Faites vos jeux. Rien ne va plus.
Et la bille est lancée sur une piste aléatoire. Un pays à la dérive. Une conjoncture sans horizon.
Il faut parier. Prendre des risques. Tout risquer sur la culture et la santé de l’esprit. Mais le savoir n’est pas un jeu de hasard et si, un jour, à Dieu ne plaise, l’éducation se trouve menacée au Liban, alors nous serons en droit de nous alarmer ou de désespérer. En attendant, et en dépit des terribles épreuves que nous traversons, ou peut-être grâce à ces épreuves, nous nous sentons plus proches de notre mission.
La mission de l’Université Pour Tous est de garder l’espérance et de se mettre au service d’une humanité épanouie et disponible, de réveiller la conscience endormie dans un monde qui s’obscurcit à perte de vue. Elle se rattache ainsi à la vocation de l’Université Saint-Joseph qui cherche, dit l’article 4 de sa charte, à « promouvoir un esprit de liberté personnelle et d’ouverture à la vie spirituelle ».

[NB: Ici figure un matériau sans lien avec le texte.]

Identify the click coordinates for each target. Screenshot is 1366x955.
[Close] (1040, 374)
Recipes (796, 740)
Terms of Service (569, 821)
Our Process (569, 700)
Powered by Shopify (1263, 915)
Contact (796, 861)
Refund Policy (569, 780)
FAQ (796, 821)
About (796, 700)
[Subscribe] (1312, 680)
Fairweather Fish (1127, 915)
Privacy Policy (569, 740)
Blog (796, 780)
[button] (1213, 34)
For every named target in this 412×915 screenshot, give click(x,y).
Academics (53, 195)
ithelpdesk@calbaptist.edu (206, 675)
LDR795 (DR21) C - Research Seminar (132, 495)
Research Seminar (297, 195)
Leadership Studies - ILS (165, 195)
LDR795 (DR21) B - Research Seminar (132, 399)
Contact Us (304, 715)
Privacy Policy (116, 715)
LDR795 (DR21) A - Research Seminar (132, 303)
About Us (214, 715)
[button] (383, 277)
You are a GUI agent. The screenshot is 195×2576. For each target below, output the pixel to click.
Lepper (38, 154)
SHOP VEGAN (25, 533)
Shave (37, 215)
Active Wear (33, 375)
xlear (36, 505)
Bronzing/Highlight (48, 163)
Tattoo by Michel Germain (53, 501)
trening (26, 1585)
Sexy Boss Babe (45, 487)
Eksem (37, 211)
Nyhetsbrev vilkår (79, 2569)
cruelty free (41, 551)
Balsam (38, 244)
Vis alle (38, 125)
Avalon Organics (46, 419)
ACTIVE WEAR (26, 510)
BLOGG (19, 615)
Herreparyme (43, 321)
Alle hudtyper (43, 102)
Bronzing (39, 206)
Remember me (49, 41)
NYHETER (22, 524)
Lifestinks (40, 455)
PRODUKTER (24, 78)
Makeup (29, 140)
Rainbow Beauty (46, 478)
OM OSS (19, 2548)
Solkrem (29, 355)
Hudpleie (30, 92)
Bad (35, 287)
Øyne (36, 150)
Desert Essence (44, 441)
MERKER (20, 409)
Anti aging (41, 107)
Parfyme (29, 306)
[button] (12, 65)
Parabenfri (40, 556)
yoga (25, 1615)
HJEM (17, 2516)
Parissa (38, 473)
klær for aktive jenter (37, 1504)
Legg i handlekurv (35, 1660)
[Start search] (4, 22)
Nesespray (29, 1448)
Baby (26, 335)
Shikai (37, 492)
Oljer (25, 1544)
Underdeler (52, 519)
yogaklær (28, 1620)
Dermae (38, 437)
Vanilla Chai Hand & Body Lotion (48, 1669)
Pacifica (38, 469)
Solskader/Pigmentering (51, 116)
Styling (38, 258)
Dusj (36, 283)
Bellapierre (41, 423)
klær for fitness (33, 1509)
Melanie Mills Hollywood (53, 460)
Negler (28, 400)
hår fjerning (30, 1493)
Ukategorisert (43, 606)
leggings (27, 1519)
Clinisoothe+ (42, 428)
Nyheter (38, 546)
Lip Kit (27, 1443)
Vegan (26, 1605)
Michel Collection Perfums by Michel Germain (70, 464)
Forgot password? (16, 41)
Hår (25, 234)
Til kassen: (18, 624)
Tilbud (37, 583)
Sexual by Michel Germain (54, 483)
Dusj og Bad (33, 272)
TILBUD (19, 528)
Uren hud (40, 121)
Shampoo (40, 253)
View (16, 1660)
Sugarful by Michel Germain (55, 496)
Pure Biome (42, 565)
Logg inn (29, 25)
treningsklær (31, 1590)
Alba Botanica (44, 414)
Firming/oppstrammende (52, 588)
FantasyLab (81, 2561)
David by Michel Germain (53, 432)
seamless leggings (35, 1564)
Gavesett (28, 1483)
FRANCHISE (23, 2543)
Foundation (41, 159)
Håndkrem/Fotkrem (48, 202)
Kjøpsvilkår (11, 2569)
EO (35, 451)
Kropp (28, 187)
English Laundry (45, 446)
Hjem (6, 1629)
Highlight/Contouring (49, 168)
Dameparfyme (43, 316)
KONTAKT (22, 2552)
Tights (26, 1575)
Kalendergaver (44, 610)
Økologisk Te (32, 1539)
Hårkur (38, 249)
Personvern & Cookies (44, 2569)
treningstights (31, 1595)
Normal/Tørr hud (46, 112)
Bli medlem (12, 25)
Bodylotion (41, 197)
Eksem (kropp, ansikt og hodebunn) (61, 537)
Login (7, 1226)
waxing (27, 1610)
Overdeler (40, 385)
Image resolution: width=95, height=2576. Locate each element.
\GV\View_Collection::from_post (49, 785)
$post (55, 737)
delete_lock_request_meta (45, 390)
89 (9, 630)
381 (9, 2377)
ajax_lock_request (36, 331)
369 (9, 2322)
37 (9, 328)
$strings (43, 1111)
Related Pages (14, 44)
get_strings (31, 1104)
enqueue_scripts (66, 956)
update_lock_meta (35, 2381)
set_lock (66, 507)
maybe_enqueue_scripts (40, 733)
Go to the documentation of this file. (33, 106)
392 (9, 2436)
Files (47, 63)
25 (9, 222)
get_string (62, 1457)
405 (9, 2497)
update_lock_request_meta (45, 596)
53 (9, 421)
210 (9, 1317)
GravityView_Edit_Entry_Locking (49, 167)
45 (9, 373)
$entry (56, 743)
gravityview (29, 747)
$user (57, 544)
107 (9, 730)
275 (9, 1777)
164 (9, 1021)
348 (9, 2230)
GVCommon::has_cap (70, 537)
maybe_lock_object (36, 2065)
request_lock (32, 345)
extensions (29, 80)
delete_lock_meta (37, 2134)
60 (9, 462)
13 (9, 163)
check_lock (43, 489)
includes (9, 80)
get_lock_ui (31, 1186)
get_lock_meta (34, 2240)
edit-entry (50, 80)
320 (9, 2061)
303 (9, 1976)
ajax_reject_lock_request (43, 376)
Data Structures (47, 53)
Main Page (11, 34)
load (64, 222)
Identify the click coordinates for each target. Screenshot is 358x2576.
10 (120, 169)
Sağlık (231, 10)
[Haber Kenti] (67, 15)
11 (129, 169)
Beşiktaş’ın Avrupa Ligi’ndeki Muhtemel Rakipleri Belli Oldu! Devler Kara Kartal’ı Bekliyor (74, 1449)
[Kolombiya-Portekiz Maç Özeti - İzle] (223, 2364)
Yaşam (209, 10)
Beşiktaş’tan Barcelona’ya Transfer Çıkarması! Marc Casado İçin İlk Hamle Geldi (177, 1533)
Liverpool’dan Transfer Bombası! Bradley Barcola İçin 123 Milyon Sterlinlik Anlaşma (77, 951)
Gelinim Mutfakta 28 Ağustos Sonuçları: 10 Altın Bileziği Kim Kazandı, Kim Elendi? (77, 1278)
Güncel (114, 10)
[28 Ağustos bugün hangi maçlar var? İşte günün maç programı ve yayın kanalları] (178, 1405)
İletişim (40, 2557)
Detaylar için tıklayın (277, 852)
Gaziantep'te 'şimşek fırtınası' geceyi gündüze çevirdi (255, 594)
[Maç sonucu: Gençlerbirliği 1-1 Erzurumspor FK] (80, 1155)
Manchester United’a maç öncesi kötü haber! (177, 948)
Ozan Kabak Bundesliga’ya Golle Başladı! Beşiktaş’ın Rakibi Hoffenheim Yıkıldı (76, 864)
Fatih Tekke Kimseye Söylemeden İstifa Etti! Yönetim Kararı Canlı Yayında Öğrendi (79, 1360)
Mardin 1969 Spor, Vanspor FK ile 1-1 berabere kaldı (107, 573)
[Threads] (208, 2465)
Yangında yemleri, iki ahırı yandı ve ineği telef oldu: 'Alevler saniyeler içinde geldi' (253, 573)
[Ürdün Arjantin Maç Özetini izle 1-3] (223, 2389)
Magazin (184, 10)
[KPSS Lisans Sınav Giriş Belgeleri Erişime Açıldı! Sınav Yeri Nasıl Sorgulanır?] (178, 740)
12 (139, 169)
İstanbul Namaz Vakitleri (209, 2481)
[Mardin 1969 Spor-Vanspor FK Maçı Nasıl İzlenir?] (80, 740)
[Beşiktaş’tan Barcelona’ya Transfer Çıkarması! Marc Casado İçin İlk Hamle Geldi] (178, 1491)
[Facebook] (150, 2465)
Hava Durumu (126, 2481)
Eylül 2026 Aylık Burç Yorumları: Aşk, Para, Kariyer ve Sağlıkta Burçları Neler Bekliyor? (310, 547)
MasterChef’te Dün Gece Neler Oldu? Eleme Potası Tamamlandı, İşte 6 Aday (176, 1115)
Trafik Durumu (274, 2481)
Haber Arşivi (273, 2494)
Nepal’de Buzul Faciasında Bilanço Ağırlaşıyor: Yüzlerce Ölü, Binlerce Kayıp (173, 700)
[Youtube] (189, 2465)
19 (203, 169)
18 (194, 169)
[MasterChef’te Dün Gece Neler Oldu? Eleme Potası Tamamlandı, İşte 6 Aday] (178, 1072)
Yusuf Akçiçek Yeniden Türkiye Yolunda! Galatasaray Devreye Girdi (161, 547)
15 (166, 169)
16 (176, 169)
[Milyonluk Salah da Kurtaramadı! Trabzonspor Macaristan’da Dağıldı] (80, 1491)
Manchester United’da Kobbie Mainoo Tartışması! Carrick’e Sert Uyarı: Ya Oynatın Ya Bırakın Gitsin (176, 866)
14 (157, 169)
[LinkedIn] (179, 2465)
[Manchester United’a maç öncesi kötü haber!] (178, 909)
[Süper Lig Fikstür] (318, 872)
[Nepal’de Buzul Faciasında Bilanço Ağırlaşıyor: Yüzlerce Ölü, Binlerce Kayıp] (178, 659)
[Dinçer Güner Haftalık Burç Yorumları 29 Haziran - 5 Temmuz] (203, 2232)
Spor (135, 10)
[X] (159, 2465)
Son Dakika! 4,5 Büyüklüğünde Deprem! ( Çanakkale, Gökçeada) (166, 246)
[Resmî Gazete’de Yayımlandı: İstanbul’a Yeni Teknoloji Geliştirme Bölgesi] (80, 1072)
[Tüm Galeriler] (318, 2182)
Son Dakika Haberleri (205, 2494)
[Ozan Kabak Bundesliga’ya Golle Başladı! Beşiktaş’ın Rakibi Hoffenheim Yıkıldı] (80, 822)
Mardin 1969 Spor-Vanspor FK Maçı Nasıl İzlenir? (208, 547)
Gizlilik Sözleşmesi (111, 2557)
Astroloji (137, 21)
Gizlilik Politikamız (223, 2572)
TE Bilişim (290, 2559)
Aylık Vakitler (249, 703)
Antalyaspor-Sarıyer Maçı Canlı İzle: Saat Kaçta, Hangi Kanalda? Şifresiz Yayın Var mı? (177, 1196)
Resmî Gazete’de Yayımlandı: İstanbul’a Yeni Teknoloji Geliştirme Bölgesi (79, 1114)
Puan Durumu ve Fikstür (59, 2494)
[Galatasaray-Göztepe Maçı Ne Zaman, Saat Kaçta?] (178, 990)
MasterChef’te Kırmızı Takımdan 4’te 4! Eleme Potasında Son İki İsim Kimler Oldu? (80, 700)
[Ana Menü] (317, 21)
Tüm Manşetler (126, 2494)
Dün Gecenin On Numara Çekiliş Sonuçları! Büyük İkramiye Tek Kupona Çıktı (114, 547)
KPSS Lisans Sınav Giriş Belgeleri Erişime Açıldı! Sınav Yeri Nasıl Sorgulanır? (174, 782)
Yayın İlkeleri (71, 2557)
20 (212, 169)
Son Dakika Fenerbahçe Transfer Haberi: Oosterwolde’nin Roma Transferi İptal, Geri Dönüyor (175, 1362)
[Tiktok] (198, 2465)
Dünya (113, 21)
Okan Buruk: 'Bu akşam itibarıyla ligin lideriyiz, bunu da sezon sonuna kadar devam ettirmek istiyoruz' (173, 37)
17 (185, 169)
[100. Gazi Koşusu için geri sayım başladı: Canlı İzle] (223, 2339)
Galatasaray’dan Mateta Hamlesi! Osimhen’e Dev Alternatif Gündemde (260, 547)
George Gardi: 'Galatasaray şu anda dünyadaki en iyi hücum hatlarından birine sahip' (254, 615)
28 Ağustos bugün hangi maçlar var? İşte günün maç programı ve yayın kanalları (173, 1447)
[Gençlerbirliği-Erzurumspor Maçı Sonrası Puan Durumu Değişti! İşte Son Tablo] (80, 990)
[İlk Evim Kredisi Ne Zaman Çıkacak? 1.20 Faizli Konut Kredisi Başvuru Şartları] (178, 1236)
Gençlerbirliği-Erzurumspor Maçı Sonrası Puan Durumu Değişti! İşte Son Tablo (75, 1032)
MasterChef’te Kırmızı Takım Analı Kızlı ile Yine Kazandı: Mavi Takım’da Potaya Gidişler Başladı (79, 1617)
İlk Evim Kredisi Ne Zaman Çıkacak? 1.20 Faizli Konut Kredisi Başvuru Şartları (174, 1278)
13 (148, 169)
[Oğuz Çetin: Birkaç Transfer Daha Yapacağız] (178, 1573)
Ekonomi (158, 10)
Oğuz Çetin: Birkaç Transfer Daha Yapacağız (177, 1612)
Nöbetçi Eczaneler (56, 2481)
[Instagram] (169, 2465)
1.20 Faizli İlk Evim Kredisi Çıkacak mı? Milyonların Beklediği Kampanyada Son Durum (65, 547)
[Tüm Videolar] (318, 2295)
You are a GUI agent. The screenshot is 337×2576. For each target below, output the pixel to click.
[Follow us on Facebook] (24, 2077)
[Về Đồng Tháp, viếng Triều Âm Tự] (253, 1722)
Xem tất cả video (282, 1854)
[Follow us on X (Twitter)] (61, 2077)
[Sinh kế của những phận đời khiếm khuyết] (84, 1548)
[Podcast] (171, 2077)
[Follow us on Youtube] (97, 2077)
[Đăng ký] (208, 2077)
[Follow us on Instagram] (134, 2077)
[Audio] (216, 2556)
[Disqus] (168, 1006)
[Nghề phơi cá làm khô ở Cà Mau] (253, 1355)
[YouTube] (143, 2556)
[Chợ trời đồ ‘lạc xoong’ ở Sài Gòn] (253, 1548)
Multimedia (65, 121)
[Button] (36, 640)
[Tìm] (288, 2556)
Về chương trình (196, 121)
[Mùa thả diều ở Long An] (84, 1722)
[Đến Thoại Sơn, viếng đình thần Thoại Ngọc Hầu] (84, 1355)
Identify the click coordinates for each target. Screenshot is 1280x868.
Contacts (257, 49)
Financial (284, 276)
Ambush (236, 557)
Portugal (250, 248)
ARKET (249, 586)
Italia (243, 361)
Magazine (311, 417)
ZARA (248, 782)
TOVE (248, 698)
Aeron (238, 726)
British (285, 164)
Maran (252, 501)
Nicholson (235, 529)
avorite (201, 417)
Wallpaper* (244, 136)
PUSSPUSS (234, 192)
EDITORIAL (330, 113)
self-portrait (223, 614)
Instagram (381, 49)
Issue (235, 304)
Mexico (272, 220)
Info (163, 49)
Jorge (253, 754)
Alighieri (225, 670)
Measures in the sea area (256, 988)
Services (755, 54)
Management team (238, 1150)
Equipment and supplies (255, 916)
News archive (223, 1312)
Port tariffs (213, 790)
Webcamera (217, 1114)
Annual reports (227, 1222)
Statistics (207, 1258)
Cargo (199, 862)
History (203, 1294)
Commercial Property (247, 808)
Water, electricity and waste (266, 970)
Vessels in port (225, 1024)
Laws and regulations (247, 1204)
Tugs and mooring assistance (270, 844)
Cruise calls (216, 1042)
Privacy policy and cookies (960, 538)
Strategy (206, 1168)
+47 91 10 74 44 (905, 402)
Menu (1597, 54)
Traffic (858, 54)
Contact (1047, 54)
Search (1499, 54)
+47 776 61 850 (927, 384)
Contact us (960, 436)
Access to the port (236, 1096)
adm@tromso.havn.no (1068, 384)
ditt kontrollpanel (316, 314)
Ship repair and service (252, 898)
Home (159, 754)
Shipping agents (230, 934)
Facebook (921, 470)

Si le premier versant de l’année 2020 a été des plus durs à cause des crises politique, économique et sanitaire, si les cours ne se sont pas déroulés dans des conditions favorables et si notre université a dû s’inventer toutes sortes d’issues pour braver l’impasse, le malheur a révélé aussi des potentialités inouïes. Il nous a montré combien la soif d’apprendre et la passion d’enseigner dépassent toutes les contraintes. Il nous a conduits à réfléchir à des pédagogies novatrices, à des moyens de transmission adaptés in extremis : vidéos, conférences en ligne, cénacles dans l’espace privé, dans les jardins, les bois, sur un nuage… Il nous a surtout maintenus dans la ferveur du partage. De la lutte, de l’audace coûte que coûte. Il nous a rappelé les valeurs de la solidarité et de la probité au sens où l’entend le docteur Rieux quand Rambert lui pose la question : « Qu’est-ce que l’honnêteté ? » « Je ne sais pas ce qu’elle est en général. Mais dans mon cas, je sais qu’elle consiste à faire mon métier ».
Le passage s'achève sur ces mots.